その他の肝臓疾患


肝硬変

肝硬変とは、慢性肝炎などにより、肝細胞が破壊と再生を繰り返しおこなっているうちに、肝組織が線維化し肝臓がかたくなっていく状態のことをいいます。

このような状態になると、もとの正常な状態に戻すことは非常に難しくなります。

肝硬変は、疾患というよりは、さまざまな原因から生じた慢性肝炎が治りきらず、長い月日を経てきた結果の肝臓のすがたということもできます。

また、正常な肝細胞が少なくかっていくため、肝機能にさまざまな障害がおこってきます。

わが国では肝硬変へいたる原因として、C型肝炎が60~65%、B型肝炎が10~15%、アルコール性が10~~15%といわれています。

肝硬変となった場合でも、肝細胞がある程度残っており、肝機能が何とか保たれているものを代償性肝硬変といい、自覚症状がほとんどあるいはまったくない場合があります。

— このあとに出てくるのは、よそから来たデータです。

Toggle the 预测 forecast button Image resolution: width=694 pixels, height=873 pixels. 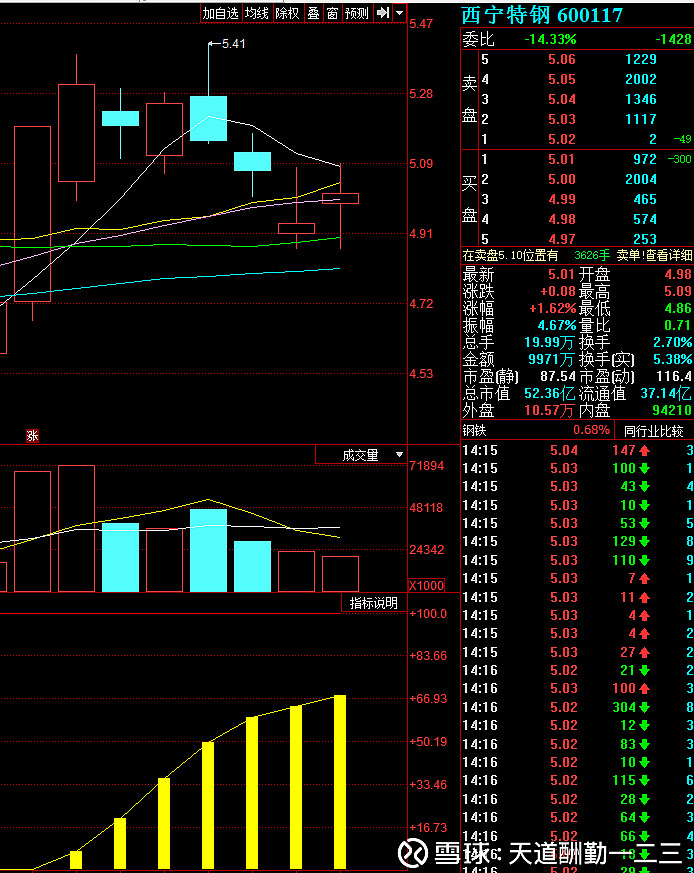(356, 13)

さらに肝機能障害が進行すると、肝機能不全と門脈圧亢進のため、いろいろな自覚症状や合併症があらわれてきます。この様な症状が出てきたものを非代償性肝硬変といいます。

非代償性肝硬変になってきますと、倦怠感や吐き気、腹痛などの自覚症状、さらに、黄疸や腹水、吐血、肝性脳症、肝がんなど重大な合併症があらわれてきます。

治療としては、代償性のものに対しては慢性肝炎と同様にします。食事は高たんぱくとし、糖類は消化のよいものにします。精神症状がある場合には血中アンモニアをおさえるために、一日にたんぱく質を30g以下とします。非代償性のものは禁酒し、慢性肝炎の原因となっているものをすべて排除します。

このような治療でも好転しない場合は肝移植をおこないます。